Many of you saw the posts in my Countdown to the Stars series, which was how I found that joy. I used the prompts, themes, and elements of the book as points of reflection as the publication date drew nearer. Those poems and pictures and little journeys I had to make those posts ended up bringing so much life into a process that is normally sooooo draining. I found that promoting my book could be made so much easier if I was finding ways to create more while doing it. Some of the pieces that came out of that 13 weeks have become favorite poems of mine, and seeing the few friends of mine who participated by sharing their own responses to the prompts made it even better. I’ll always look fondly back on those weeks leading up to the book’s release, and that’s not something I ever thought I would get to say.
But then came the launch itself. The whirlwind 48 hours that was a magical reading and discussion at A Novel Idea on Passyunk. Watching the sunrise on my hometown high school and then getting to share my work with the next generation of students who walk the very halls that inspired me, presenting my book of the stars in the very classroom where I once studied Earth and Space Science as a senior. I got to meet and hang out with the members of the school’s Queer Straight Alliance, a club I was a founding member of in 2006, and have the kids in it now thank me for making way for them. I had a bi, fat teen come up to me and ask if she could hug me, and thanked me for writing a book where she could feel seen. It was the most rewarding day of my damn life.
Three months post that, none of the glow has worn off those memories. They will forever be the ones I call upon in my dark hours when I’m doubting myself. I didn’t need the big, flashy, NYT bestselling launch that people expect when they think debut author, but I had an experience that was so profoundly life changing and beautiful, and that gave me enough hope to fuel several small star systems.
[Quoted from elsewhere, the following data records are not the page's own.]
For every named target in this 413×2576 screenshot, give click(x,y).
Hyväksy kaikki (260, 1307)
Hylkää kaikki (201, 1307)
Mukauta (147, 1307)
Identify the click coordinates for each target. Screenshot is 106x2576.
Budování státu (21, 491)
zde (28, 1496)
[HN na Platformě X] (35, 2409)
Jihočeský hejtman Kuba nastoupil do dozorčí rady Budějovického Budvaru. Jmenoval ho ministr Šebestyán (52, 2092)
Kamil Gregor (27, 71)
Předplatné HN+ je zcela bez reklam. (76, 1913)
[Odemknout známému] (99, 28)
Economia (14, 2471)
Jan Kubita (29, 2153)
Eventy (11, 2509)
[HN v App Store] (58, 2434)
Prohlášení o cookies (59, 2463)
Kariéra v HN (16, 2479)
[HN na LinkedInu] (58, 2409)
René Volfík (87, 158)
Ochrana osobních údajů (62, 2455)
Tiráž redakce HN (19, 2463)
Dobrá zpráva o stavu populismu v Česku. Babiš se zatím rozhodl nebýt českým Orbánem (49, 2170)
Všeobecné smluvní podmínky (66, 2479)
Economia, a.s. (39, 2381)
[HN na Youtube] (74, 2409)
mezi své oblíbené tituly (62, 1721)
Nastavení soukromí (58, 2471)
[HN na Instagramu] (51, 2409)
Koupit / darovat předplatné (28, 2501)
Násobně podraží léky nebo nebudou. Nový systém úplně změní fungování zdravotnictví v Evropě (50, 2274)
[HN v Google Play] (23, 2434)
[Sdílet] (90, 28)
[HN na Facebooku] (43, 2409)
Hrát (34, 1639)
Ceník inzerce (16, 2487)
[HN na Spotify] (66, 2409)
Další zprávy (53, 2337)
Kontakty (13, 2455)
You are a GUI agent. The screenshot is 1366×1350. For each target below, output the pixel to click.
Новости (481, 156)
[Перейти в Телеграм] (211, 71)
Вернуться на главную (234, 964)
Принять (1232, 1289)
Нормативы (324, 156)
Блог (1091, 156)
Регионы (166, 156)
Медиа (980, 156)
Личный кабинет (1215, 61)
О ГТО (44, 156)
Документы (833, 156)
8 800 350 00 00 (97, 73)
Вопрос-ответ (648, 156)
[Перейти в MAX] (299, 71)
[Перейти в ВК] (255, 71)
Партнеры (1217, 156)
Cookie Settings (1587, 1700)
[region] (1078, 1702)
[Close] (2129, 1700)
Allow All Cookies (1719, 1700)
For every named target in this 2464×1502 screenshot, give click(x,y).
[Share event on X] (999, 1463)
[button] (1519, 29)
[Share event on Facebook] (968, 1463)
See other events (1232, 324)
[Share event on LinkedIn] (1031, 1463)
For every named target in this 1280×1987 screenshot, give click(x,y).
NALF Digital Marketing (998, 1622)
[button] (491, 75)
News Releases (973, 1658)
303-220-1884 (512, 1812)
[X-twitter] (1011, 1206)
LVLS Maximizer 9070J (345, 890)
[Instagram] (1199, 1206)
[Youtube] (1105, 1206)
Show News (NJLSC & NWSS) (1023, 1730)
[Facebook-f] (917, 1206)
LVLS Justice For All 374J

Next year, Alteria turns 20, and goodness only knows where in this journey I’ll be then after the year that I’ve had. I am just so incandescent that after all this time, I am able to share this book with the world. That a kid I’ve never met in San Francisco can walk into a mobile queer book store and buy a copy of my book to take home and read with her mom. (A true story that I got from the lovely owners of Out & About Books, who I recently did an author event with) That queer teens from my hometown have my book on their shelves as a hopeful reminder that they aren’t alone, and are magic just as they are. That I can look back at the 13 year old I used to be—scared, closeted, and just wanting a universe to escape to—and say to them, “we made it, kid.”